The film provocatively opens with a juicy tongue-wrestling match between blonde protag Marina (Ariane Labed), and her best — and only — friend, brunette Bella (Evangelia Randou, from Lanthimos’ “Kinetta”). Medium closeup shot, framed against a whitewashed wall, is held throughout the girls’ makeout session and technical discussion, as Bella teaches Marina how to kiss (the latter is disgusted, likening Bella’s tongue to a slug). A verbal fight turns into a spitting match before Tsangari cuts to a wide shot as the girls get down on all fours and start hissing at each other like animals.
In this simple pre-title sequence, the Greece- and Texas-based filmmaker has already established the film’s plain yet rigorous aesthetics and some of its major themes. As in “Dogtooth,” questions of education and sex are explored and often disturbingly linked, while people intimidated by or frustrated with human social constructs revert to animalistic behavior. Visuals are pared-down but precise, with medium closeups framing the protags in a human way, focusing on facial expressions, while wider shots take the body language of the entire human animal into consideration.
Pic transpires in a stagnant industrial town on the seaside. Marina confesses to her weary father (Vangelis Mourikis) that she finds women more interesting than men, though not physically. However, the girl loathes the idea of someone sticking something inside her and tells her dad she can’t ever imagine him even having a penis.

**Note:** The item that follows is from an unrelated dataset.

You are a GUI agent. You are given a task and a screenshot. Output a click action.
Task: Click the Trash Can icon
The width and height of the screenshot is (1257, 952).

Marina always accompanies her terminally ill dad to the hospital for checkups, and otherwise spends much of her time hanging out with Bella, with whom she performs bizarre impromptu dances (these yield the pic’s most Actors Studio-style moments, though they’re well performed, as both actresses have a background in dance).
“Attenberg” certainly works as a wacky, decidedly arthouse coming-of-age narrative, but a more intellectual exploration of various Freudian concepts is also there for the taking. Marina’s not entirely happy discovery of kissing, sex and passionate love (all ultimately derived from an animalistic urge to procreate), are coupled here with its opposite: death (which, in biological terms, procreation is meant to overcome). The first close experiences of both, Tsangari seems to suggest, are unpleasant but necessary rites of passage on the way to adulthood. And how humans deal with sex and death is what sets them apart from the other species that roam the planet.

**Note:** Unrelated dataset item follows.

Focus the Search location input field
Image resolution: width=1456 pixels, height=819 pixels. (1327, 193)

Again as in “Dogtooth,” the thesping has a somewhat mechanical quality that is neither theatrical nor natural. Tsangari fully exploits the mesmerizing features of Labed (who won the Venice jury’s actress prize). Randou, who looks like a Greek cousin of Charlotte Gainsbourg, is also strong in a less developed role, while Mourikis is also impressive.
Further craft contributions are all low-key but very precise. Title is a reference to Marina’s mispronunciation of the surname of David Attenborough, whose nature docus she watches compulsively.